**What to work on**
In the entries that follow, which lines hold the string "will"? List them.

**Input data**
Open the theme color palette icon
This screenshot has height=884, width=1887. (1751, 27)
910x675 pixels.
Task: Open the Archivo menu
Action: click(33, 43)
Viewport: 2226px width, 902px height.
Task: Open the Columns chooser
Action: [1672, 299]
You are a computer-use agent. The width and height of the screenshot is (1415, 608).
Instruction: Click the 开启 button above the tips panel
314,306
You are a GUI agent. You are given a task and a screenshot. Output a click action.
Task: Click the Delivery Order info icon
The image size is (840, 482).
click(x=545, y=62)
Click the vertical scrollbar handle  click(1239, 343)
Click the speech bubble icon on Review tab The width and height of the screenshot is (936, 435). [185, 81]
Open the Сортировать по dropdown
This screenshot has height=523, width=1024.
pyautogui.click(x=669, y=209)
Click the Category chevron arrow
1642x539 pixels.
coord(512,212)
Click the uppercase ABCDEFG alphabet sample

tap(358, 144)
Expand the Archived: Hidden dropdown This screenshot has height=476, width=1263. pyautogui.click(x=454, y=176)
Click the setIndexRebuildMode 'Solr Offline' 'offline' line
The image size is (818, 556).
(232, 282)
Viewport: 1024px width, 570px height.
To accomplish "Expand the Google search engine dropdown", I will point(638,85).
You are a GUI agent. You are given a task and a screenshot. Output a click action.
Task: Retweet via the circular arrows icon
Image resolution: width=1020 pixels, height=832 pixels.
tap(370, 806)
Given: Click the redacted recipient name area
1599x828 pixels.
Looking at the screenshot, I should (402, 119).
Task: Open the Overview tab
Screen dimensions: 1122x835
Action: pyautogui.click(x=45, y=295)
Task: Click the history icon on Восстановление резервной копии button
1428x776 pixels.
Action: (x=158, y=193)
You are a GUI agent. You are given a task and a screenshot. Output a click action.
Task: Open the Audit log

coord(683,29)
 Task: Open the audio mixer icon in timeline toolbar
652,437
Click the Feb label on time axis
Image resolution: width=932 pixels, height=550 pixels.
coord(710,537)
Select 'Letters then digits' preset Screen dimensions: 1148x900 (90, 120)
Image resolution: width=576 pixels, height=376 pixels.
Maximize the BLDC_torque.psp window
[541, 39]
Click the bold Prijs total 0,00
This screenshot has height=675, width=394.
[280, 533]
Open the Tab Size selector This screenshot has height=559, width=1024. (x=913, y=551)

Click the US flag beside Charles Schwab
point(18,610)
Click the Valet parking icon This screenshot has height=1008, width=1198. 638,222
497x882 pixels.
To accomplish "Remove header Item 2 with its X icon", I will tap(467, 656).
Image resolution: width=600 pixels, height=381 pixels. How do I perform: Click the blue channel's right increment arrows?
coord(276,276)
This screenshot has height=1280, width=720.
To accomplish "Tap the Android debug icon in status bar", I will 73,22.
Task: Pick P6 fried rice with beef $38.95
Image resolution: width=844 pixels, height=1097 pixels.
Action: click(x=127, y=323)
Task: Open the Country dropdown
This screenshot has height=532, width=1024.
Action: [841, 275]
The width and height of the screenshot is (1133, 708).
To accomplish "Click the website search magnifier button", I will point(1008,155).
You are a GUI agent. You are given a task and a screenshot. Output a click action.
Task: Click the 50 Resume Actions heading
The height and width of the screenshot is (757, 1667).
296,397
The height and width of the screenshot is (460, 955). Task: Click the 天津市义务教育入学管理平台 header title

**Task response**
To accomplish "Expand the Google search engine dropdown", I will point(638,85).
To accomplish "Remove header Item 2 with its X icon", I will tap(467, 656).
To accomplish "Tap the Android debug icon in status bar", I will 73,22.
To accomplish "Click the website search magnifier button", I will point(1008,155).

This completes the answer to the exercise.